To create the timeline, you will first need to make a specially-structured CSV file (CSV is a type of spreadsheet file. Excel can export CSV files). Rows in the CSV file will represent particular events on the timeline. Columns will include information on those events, like date, description, photo, etc.

ProPublica has a complete list of available columns here. To give you an idea of what the final product will look like BEFORE you make the timeline, you can download one CSV file we used to make a timeline by clicking here.

After you have your CSV file, you run a simple command and walla! A beautiful timeline will be created. For more information on the command you have to run, check out the TimelineSetter page. (Hint: The command you run is: timeline-setter -c timeline.csv)

By far the most tedious part of all this is tracking down events and articles you want to include in the timeline and making your CSV file. That is why I wrote a simple Python script that will help turn Blox assets into a CSV file you can use with TimelineSetter.

Here’s a walkthrough of how to use it:

1. The first thing you need to do is go to this GitHub page and follow the instructions in the ReadMe file. After that you will have a page set up will all of the events you want to include in the timeline. Here’s an example of what that page should look like.

2. Download the Python script (Timeline.py). What this script will actually be doing is scraping the web page we just created. And by that I mean it will be going to that page and pulling out all the information we need to create our timeline. So it will be grabbing photos, headlines, dates, etc. It will then create a CSV file with all that information. We can then use that CSV file with TimelineSetter.

3. The script uses a Python library called Beautiful Soup. If you don’t have that downloaded already, click here. It takes only a few seconds to install.

4. In the Timeline.py file on line 16 is a spot for the URL of the page we want to scrape.
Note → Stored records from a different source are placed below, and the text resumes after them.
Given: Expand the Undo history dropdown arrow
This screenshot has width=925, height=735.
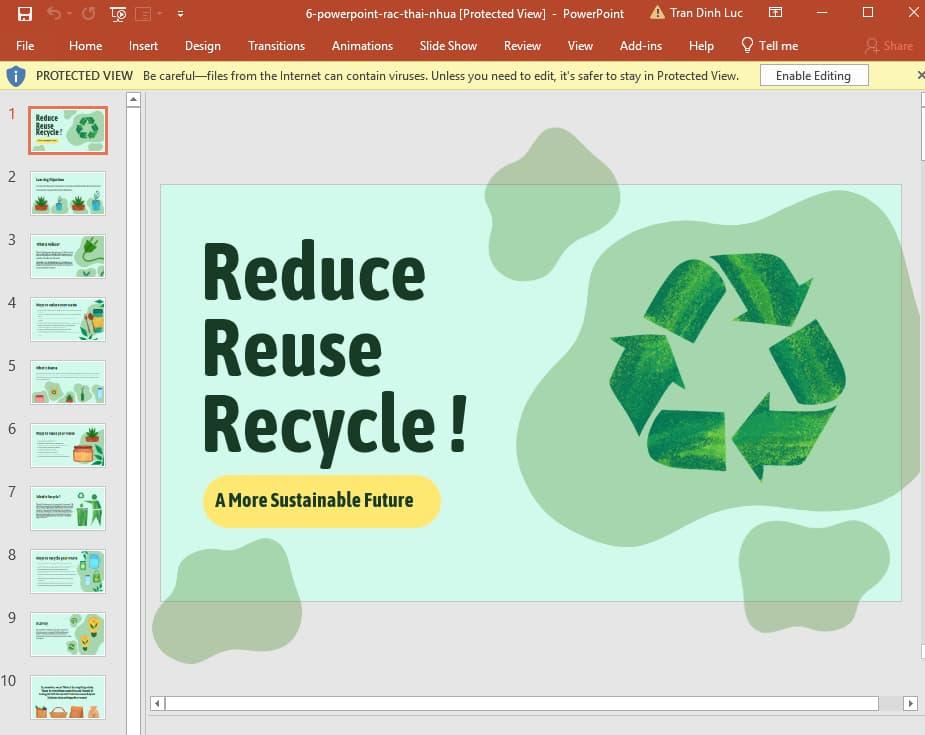Looking at the screenshot, I should tap(69, 13).
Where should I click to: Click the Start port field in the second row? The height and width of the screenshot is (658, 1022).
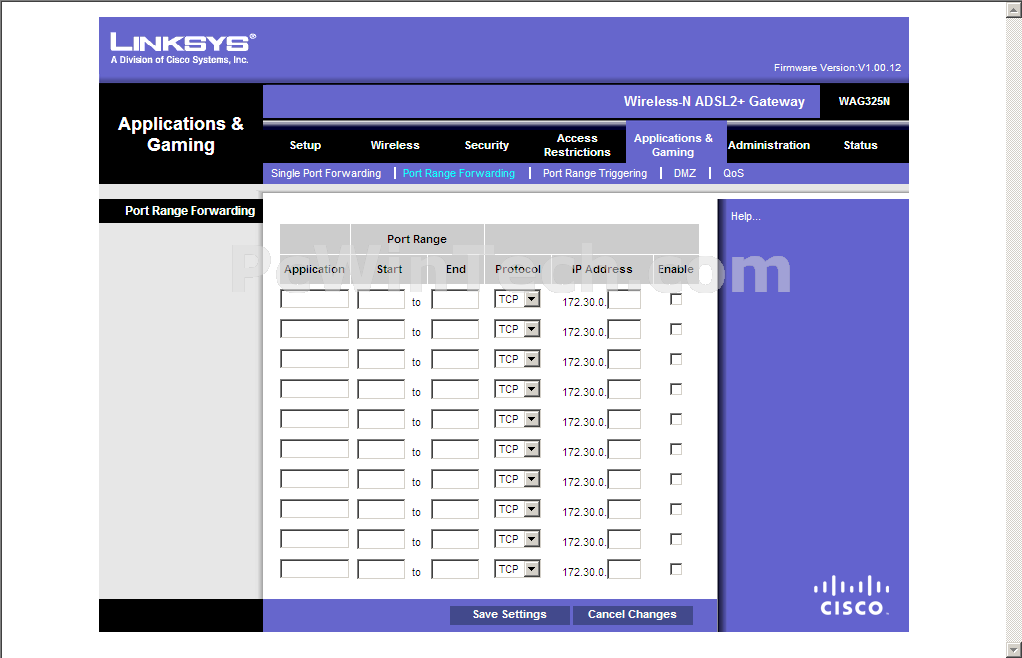(x=381, y=329)
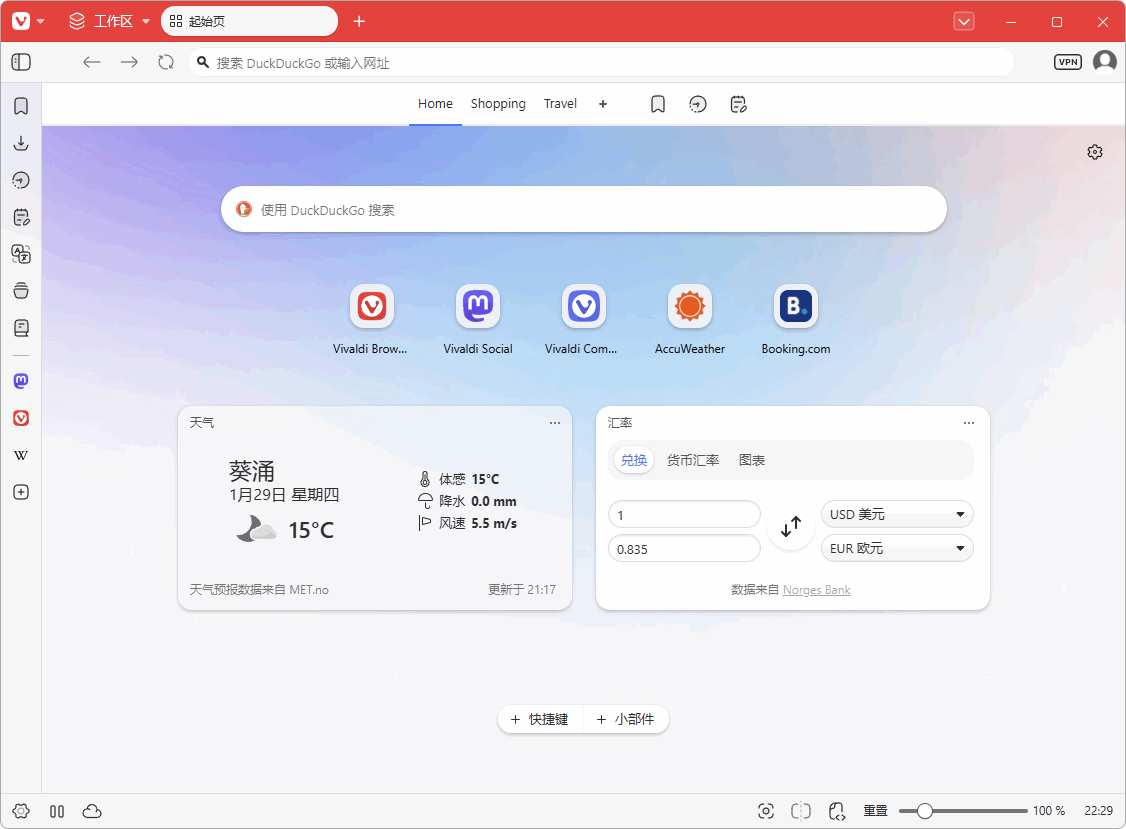This screenshot has height=829, width=1126.
Task: Toggle the side panel visibility
Action: (x=21, y=62)
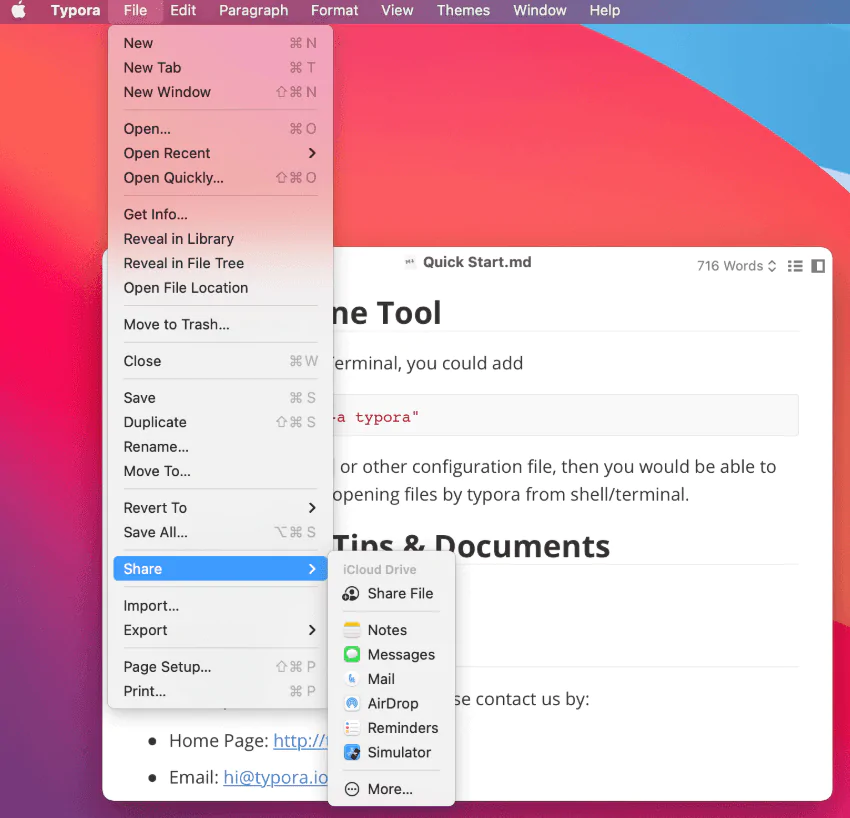Follow the Home Page hyperlink

click(x=300, y=741)
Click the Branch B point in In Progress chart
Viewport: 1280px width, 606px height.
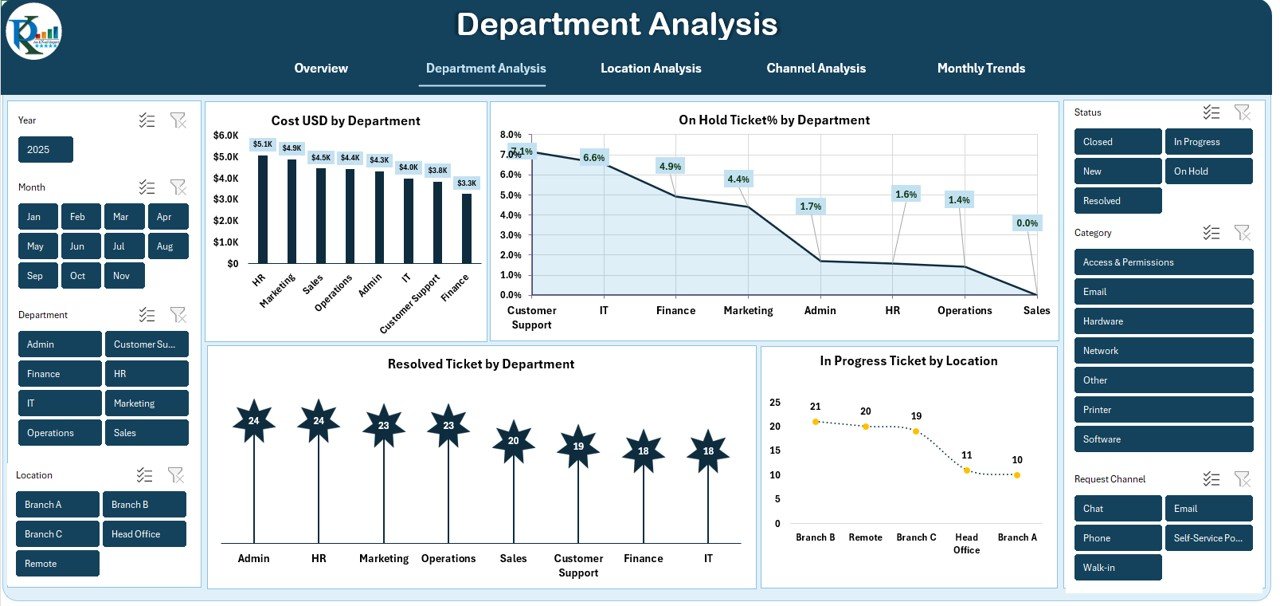click(x=815, y=421)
Make sure you change that to whatever URL you created.

5. Run the command python timeline.py from your command line in the same directory as the Python script you downloaded. This will output a CSV file.

6. You will need to download TimelineSetter, which is also really easy to do. Just run this command: gem install timeline_setter. For more information, click here.

7. Now navigate to the folder with the CSV file and run this command: timeline-setter -c timeline.csv. (Or whatever your CSV file is called).

8. You should end up with a directory of javascript files, a CSS file and a Timeline.html file. This is your timeline. Now put in on your server and embed it using an HTML asset in Blox (or whatever you want to do with it).

9. Do the happy dance (Mandatory step)

This will get you pushing out timelines in no time. On my next blog, I will be going through that Python script (Timeline.py) and what it actually does to create the CSV file.